О… нет-нет. Никаких возвращений.
— Ладно уж, — бурчу и быстро ставлю ногу на высокую подножку, — потерплю как-нибудь. Высадите меня на Александра Невского, десять, — это уже водителю.
— Не высадим, Крис, — огорошивает мой муж. — Мы поедем сейчас в гостиницу, а к тебе заедем уже завтра, после того, как мои люди проверят, безопасно ли туда вообще ехать.
— Ты с ума сошел! Там мои вещи, мне переодеться надо! Отдохнуть, в конце концов! — кричу я на Тарасенко.
— Успокойся, любимая, — в голосе мужа четко слышны успокаивающие нотки, словно тот уговаривает душевнобольную. — Мы прямо сейчас заедем в магазин, и ты купишь себе новый гардероб. Можешь тратиться без оглядки, я все оплачу. Но в твою квартиру мы не поедем, пока мои люди не удостоверятся, что там безопасно. Ты ведь умная девочка, понимаешь, что шутить с безопасностью не стоит?

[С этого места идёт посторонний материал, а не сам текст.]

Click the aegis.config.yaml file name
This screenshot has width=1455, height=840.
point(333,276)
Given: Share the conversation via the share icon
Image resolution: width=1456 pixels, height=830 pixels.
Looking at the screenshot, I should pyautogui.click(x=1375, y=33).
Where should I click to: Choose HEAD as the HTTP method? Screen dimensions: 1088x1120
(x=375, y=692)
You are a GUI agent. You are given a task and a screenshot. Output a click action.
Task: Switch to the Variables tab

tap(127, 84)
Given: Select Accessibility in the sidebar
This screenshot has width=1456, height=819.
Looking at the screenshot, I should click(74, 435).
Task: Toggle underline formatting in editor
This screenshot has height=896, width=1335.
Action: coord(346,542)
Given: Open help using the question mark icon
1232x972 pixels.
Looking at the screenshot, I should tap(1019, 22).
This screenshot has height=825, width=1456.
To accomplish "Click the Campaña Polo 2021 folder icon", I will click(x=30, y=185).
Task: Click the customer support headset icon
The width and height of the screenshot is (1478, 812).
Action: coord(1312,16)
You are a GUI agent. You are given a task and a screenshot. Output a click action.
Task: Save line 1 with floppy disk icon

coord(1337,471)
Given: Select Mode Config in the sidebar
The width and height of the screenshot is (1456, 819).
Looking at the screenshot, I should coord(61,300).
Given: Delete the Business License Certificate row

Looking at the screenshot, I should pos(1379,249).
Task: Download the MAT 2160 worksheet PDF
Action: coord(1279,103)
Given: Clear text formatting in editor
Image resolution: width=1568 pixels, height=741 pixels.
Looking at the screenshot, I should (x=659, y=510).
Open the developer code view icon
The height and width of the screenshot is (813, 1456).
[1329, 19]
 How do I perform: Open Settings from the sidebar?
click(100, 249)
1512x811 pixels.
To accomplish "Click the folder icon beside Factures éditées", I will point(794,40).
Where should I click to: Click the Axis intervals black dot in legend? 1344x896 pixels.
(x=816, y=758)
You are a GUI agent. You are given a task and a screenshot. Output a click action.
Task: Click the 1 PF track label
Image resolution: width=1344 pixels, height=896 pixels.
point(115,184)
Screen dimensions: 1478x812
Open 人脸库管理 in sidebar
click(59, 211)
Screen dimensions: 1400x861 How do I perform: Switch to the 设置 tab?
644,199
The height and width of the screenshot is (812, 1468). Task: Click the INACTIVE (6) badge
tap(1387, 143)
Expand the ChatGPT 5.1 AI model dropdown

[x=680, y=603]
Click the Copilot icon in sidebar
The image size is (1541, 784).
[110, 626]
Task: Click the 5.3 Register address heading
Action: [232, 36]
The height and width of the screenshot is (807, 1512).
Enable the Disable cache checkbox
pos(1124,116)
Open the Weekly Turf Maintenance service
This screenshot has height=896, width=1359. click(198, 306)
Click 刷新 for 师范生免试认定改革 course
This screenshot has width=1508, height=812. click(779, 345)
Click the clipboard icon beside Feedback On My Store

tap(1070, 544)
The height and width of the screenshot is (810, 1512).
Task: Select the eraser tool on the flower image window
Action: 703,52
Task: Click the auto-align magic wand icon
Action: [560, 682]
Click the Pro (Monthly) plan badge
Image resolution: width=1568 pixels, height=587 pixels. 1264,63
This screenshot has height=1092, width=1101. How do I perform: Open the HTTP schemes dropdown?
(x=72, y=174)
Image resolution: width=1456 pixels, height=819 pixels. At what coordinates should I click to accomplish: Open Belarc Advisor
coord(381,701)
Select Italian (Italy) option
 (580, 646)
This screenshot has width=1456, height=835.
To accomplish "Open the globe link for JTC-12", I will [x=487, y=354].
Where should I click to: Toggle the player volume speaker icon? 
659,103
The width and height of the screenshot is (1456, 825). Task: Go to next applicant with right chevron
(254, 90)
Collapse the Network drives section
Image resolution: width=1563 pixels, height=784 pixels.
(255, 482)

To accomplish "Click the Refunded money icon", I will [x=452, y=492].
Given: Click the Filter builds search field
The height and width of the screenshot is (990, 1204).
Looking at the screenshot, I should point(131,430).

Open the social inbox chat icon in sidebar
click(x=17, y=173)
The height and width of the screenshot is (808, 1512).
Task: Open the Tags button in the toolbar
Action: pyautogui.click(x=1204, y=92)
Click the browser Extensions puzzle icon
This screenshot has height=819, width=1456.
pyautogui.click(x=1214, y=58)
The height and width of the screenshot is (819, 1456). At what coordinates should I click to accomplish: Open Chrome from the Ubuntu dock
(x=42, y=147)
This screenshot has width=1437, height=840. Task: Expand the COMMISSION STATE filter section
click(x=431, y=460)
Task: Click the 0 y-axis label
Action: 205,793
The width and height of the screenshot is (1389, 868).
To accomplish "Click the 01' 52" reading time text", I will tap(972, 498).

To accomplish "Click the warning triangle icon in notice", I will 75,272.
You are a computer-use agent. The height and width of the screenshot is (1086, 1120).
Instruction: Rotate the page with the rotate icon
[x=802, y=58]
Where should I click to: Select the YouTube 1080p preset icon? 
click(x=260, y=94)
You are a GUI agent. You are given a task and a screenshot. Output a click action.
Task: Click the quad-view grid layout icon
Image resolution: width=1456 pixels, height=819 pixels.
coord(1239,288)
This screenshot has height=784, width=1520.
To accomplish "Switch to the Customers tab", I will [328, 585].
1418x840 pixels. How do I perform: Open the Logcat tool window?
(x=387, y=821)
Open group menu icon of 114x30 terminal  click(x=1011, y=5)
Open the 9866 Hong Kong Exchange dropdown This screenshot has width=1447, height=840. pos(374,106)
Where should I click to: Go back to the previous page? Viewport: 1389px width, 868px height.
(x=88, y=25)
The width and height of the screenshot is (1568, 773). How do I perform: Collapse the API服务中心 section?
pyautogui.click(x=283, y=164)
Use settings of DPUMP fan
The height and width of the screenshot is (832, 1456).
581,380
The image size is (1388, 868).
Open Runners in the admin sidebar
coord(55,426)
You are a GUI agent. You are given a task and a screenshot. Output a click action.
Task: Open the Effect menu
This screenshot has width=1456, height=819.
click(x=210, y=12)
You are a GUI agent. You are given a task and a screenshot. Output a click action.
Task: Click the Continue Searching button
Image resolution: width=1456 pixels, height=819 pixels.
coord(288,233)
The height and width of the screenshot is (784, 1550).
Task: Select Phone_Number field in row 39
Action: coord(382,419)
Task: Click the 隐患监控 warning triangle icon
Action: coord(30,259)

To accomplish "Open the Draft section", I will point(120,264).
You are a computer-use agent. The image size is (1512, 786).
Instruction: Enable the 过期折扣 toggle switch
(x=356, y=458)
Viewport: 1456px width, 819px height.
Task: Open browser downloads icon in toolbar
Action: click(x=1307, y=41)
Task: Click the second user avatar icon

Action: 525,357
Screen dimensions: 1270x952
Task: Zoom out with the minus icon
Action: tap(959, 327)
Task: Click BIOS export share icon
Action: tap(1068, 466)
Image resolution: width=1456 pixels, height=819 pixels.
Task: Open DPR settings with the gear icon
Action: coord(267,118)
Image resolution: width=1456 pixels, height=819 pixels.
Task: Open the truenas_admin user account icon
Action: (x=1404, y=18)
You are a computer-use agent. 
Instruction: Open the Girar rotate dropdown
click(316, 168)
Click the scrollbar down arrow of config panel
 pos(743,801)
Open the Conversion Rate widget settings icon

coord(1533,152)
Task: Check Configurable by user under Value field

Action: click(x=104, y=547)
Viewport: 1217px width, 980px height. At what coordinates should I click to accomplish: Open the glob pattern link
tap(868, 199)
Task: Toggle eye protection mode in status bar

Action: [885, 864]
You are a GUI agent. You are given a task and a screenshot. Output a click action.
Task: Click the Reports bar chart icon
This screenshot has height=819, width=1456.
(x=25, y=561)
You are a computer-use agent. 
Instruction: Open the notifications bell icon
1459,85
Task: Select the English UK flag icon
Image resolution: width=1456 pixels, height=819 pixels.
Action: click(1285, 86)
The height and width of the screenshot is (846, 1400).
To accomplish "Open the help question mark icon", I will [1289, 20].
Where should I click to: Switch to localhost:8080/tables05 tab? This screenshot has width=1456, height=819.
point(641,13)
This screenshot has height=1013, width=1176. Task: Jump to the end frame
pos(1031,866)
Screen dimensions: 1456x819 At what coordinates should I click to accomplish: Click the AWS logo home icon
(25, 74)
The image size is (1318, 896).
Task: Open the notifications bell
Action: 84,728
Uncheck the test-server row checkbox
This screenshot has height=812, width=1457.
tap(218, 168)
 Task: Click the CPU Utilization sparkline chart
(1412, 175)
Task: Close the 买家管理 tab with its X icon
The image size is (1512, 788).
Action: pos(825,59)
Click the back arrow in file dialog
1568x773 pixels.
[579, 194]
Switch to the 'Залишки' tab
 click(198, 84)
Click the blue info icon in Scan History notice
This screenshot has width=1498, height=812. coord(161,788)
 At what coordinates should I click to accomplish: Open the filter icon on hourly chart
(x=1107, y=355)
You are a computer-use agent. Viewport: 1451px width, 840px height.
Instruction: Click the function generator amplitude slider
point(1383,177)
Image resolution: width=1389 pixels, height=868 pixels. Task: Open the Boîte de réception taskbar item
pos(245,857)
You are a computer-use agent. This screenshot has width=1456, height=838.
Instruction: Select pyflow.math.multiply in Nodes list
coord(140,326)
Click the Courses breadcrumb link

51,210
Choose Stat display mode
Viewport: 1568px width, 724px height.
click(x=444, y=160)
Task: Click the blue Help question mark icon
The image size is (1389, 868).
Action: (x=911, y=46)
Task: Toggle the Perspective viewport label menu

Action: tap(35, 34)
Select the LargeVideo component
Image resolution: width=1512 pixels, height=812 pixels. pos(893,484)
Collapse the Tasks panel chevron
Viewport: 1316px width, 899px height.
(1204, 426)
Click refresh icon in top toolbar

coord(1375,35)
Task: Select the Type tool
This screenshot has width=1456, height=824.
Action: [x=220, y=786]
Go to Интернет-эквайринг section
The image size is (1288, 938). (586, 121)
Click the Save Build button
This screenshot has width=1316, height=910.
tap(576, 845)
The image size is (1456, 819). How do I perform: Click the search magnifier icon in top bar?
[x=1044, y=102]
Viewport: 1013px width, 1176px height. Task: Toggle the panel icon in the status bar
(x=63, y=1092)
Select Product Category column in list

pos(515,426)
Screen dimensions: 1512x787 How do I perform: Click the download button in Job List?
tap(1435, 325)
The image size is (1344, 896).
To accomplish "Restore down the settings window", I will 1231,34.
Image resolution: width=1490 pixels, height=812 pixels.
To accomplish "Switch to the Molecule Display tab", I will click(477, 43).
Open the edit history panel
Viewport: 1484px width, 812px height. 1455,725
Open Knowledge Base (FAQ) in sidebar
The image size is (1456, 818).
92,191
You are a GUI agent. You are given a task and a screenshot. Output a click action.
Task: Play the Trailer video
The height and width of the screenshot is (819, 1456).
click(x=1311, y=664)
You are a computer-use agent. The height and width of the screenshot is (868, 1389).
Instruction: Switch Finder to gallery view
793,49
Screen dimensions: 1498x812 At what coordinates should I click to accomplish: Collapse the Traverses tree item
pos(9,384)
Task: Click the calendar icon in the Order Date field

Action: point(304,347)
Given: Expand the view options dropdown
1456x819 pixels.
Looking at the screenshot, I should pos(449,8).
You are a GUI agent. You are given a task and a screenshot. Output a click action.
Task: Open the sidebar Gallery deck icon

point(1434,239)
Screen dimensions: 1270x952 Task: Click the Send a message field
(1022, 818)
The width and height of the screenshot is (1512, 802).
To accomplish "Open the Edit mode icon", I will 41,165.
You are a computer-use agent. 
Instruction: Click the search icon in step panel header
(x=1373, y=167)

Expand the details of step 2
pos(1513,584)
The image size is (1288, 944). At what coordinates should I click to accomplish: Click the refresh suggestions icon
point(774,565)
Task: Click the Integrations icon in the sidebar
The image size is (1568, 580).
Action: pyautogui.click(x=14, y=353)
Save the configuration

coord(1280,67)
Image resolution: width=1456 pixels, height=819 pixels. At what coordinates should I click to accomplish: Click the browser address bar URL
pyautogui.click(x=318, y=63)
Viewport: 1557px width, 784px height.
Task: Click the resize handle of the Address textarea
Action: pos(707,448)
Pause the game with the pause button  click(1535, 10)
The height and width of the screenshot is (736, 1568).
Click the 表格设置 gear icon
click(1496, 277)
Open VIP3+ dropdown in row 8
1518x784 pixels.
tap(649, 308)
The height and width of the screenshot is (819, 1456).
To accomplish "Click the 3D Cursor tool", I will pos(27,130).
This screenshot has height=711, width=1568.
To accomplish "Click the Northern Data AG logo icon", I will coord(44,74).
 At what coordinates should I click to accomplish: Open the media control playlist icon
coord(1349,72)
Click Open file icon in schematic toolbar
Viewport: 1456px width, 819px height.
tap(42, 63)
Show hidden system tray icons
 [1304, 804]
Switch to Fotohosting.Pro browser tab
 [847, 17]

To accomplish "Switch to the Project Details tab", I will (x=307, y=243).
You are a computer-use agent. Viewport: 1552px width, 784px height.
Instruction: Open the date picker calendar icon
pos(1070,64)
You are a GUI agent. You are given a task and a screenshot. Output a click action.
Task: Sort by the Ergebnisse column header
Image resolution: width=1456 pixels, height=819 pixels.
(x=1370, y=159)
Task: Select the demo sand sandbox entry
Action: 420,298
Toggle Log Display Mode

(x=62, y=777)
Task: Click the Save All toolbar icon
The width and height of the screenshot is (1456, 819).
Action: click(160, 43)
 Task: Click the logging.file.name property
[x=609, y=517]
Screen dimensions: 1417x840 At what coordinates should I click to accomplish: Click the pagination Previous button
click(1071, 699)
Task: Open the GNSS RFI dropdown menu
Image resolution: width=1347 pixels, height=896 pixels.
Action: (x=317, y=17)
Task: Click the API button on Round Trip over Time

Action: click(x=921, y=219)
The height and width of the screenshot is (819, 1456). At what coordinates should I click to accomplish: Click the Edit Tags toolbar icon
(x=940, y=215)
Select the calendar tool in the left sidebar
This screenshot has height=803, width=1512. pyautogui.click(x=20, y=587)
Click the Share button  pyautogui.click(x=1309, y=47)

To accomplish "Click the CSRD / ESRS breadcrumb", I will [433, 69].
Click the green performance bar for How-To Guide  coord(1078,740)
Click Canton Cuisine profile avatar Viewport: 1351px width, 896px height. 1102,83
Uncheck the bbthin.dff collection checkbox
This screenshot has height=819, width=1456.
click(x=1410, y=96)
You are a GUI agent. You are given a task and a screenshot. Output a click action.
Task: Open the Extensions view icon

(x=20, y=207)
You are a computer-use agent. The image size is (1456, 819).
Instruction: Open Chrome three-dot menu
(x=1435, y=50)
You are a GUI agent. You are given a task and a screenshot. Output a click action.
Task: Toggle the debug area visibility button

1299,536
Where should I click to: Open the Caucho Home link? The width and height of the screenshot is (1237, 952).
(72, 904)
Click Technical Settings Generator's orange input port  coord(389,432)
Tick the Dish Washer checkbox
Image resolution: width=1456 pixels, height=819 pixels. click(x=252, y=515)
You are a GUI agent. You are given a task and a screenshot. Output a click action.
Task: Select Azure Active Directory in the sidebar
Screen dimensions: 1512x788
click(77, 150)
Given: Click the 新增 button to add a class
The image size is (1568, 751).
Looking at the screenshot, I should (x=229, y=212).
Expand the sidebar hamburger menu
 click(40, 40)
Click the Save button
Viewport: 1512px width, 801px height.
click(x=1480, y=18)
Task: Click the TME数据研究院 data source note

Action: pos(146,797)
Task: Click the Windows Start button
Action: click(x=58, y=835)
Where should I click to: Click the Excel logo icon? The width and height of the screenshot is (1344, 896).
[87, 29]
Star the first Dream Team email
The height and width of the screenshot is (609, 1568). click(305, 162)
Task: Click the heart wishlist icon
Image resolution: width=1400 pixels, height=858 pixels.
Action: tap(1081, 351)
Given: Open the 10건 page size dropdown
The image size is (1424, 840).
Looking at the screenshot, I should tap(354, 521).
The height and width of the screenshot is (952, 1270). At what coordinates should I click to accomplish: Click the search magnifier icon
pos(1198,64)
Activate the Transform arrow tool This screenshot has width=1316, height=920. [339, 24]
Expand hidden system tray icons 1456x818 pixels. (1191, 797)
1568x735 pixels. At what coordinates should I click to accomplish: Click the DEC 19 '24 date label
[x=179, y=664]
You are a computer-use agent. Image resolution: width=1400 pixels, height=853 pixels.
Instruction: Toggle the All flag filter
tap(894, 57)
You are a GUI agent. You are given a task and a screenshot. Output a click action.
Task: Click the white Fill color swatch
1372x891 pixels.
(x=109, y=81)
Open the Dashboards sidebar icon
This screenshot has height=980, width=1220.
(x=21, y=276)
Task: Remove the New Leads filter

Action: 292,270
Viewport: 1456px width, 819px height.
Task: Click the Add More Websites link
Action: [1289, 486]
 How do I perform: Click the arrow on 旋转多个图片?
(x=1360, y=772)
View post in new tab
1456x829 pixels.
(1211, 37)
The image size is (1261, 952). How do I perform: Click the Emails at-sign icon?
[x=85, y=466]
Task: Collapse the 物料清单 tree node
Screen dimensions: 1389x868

Какое-то время молча сверлю недовольным взглядом Женю. Вообще-то он может быть и прав. И вполне возможно, что те люди, которые устроили бедлам в моем номере, могли точно такой же бедлам устроить и в моей квартире, и больше того — еще и ждать меня там… Так что рациональное зерно в рассуждениях моего мужа все же есть.
— Ладно, — с шумов выдыхаю, — едем тогда в магазин. Буду опустошать твой счет, дорогой.
Кровожадно улыбаюсь, ожидая испуга в глазах мужа. Но в ответ Тарасенко резко притягивает меня к себе и, чмокнув в нос, тихо шепчет прямо в губы:
— Моя сладкая девочка, для тебя я готов звезду с неба достать. Трать сколько хочешь, даже не смотри на ценники.